Any drug with the potential to cause toxic reactions to structures of the inner ear, including the cochlea, vestibule, semicircular canals, and otoliths, is considered ototoxic. Drug-induced damage to these structures of the auditory and balance system can result in hearing loss, tinnitus, and dysequilibrium or dizziness. The propensity of specific classes of drugs to cause ototoxicity has been well established, and over 100 classes of drugs have been associated with ototoxicity.

 

Ototoxicity came to the forefront of clinical attention with the discovery of streptomycin in 1944. Streptomycin was used successfully in the treatment of tuberculosis; however, a substantial number of treated patients were found to develop irreversible cochlear and vestibular dysfunction. [1] These findings, coupled with ototoxicity associated with later development of other aminoglycosides, led to a great deal of clinical and basic scientific research into the etiology and mechanisms of ototoxicity. Today, many well-known pharmacologic agents have been shown to have toxic effects to the cochleovestibular system. The list includes aminoglycosides and other antibiotics, platinum-based antineoplastic agents, salicylates, quinine, and loop diuretics.

 

Ototoxicity is typically associated with bilateral high-frequency sensorineural hearing loss and tinnitus.

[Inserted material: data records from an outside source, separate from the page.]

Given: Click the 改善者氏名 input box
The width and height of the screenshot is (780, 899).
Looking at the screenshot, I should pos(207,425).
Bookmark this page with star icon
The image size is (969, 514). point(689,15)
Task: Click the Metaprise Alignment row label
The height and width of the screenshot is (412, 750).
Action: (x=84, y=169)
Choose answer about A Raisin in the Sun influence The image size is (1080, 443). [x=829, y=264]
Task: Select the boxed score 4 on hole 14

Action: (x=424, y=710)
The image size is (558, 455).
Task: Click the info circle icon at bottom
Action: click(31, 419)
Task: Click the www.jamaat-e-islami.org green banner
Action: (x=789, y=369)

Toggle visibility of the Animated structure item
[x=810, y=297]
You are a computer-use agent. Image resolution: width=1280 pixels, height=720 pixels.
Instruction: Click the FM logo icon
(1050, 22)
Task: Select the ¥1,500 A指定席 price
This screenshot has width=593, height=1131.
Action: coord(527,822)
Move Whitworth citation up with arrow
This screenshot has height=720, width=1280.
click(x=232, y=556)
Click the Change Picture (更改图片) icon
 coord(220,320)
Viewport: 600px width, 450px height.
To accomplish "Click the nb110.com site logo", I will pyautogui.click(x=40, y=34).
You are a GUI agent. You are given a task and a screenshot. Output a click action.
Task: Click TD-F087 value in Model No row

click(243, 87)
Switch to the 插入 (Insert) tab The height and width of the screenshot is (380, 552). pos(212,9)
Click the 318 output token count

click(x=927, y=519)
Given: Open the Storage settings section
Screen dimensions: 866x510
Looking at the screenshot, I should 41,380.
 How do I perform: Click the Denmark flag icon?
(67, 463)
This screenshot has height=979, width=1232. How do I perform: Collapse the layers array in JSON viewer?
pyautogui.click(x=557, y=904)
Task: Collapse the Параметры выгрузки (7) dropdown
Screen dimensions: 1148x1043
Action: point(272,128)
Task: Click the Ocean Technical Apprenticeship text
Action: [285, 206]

Hearing loss can be temporary but is usually irreversible with most agents. Generally, antibiotic-induced ototoxicity is bilaterally symmetrical, but it can be asymmetrical. The usual time of onset is often unpredictable, and marked hearing loss can occur even after a single dose. Additionally, hearing loss may not manifest until several weeks or months after completion of antibiotic or antineoplastic therapy.

 

Vestibular injury is also a notable adverse effect of aminoglycoside antibiotics and may appear early on with positional nystagmus. If severe, vestibular toxicity can lead to dysequilibrium and oscillopsia.

 

Permanent hearing loss or balance disorders caused by ototoxic drugs may have serious communication, educational, and social consequences. Therefore, the benefits of ototoxic drugs must be weighed against the potential risks, and alternative medications should be considered when appropriate. Management emphasis is on prevention, as most hearing loss is irreversible. No therapy is currently available to reverse ototoxic damage; however, basic scientists and clinicians are continually seeking to find new methods to minimize ototoxic injury while retaining the therapeutic efficacy of these agents. For severe hearing loss, amplification may be the only treatment option.